**GIVEN REQUEST 1**. Output the portion of the text on CNN's mistaken arrest report that lies between "The Associated Press" and "embarrassing is that?", inclusive, without changing a word.

**EXCERPTED TEXT**.
--- Begin ---
At the beginning, there is talk about what happened through the local news. If it’s serious enough, the larger networks will use affiliate channels to broadcast to other cities and states. Once it is declared that something is really serious, like a bombing at a marathon, the larger networks gather their best and leading anchors and reporters and send them to the location to cover the story. This usually takes place within 6-12 hours.

Once these big named and best reporters get to the location, they fight amongst each other to see who can break the story first – who can find out what really happened, the background, and any updates before it is really released to the press. As the fight is established, they begin to rely on sources to give them “exclusive scoops” on what is going on so that they can rub it in everyone’s face.

So what CNN did was exactly what I just wrote…

One of its reporters, *cough* John King, said that an arrest had been made and informed viewers that a source told him. For a little more than an hour CNN kept saying “we have the exclusive” and “CNN has exclusively learned” blah, blah, blah. That whole hour, the network rubbed it in all the other networks and for viewers to see, that they heard it first on CNN. Slowly, other news organizations began reporting the wrong information.

The Associated Press reported a suspect was in custody based on a single source who continued to stand by this information even after the FBI said no arrest had been made. The Boston Globe reported a person was in custody and en route to the courthouse. Fox News and Boston’s WBZ-TV also reported an arrested had been made, while NBC and CBS did not.

After an hour of CNN gloating about its exclusive, a source texted him and on live national TV. He read the message aloud, “significant progress has been made, but no arrest. Anyone who says an arrest is ahead of themselves.”

How embarrassing is that?

So quick to jump the gun, there was no time to even read the message to himself. This is what I am talking about, the rush to break a story and be the first. There should be a rush to break an accurate story. That big mistake and opportunity to poke fun of CNN, bought them down in ratings for the coverage.

During the 8pm hour when the actual capture of the suspect was going on, NBC had 10.7 million viewers, ABC had 7.8 million viewers, Fox News Channel had 7.6 million, CBS had 6.9 million, CNN had 6.8 million and poor MSNBC had 1.7 million viewers. Now I think we should all keep in mind that CNN and FOX News are cable channels and not broadcast channels, so individuals without cable cannot watch CNN or FOX News. But I am not sure if the survey counts for any online viewers.
--- End ---
**RAW DATA**.
--- Begin ---
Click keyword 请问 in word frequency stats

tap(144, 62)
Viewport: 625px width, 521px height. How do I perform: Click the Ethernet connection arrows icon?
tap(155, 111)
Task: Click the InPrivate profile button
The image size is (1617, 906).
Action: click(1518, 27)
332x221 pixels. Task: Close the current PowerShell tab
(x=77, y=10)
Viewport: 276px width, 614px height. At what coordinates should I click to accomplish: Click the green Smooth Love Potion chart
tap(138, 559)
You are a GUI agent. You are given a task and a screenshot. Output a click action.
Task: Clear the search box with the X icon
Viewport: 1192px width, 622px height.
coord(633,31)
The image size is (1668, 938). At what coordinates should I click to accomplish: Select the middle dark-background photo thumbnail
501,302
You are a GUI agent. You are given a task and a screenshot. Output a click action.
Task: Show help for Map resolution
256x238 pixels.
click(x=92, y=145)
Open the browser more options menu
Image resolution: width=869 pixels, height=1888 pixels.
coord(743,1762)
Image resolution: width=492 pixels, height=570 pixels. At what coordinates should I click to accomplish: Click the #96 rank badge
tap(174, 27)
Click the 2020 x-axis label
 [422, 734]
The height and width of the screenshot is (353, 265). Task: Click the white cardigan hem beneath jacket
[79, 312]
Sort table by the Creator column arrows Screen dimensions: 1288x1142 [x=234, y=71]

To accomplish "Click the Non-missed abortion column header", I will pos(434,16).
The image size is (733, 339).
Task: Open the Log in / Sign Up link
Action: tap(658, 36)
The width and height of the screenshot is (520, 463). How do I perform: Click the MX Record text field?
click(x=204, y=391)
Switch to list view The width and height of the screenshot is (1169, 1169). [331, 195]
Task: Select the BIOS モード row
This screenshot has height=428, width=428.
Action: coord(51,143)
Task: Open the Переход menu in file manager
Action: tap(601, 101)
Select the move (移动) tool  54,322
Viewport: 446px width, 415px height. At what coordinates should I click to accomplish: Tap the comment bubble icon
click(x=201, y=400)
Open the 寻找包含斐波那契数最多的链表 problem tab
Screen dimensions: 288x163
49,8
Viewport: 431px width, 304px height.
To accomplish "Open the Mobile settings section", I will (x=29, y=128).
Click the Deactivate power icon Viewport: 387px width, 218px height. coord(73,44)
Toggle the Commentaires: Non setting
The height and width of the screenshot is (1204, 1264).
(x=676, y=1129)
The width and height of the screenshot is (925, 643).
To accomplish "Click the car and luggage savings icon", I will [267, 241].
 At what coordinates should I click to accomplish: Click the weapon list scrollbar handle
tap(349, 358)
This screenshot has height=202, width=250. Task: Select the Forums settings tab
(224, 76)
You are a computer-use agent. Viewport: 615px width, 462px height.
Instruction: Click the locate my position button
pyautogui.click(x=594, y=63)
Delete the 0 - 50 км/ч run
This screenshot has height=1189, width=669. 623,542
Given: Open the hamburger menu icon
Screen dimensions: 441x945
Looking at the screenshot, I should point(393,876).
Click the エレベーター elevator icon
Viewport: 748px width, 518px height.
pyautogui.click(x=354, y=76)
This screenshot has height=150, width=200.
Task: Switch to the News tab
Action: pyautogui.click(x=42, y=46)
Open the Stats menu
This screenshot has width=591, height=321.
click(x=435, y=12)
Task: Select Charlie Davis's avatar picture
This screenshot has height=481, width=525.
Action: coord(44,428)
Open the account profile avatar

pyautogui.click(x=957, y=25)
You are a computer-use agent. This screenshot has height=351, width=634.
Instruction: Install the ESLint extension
--- End ---
**GIVEN REQUEST 2**. Return, unchanged, the lines of the entries between the line holding "The width and height of the screenshot is (520, 463)." and the line holding "Action: tap(601, 101)", inclusive.

**WRITTEN ANSWER 1**.
The Associated Press reported a suspect was in custody based on a single source who continued to stand by this information even after the FBI said no arrest had been made. The Boston Globe reported a person was in custody and en route to the courthouse. Fox News and Boston’s WBZ-TV also reported an arrested had been made, while NBC and CBS did not.

After an hour of CNN gloating about its exclusive, a source texted him and on live national TV. He read the message aloud, “significant progress has been made, but no arrest. Anyone who says an arrest is ahead of themselves.”

How embarrassing is that?

**WRITTEN ANSWER 2**.
The width and height of the screenshot is (520, 463). How do I perform: Click the MX Record text field?
click(x=204, y=391)
Switch to list view The width and height of the screenshot is (1169, 1169). [331, 195]
Task: Select the BIOS モード row
This screenshot has height=428, width=428.
Action: coord(51,143)
Task: Open the Переход menu in file manager
Action: tap(601, 101)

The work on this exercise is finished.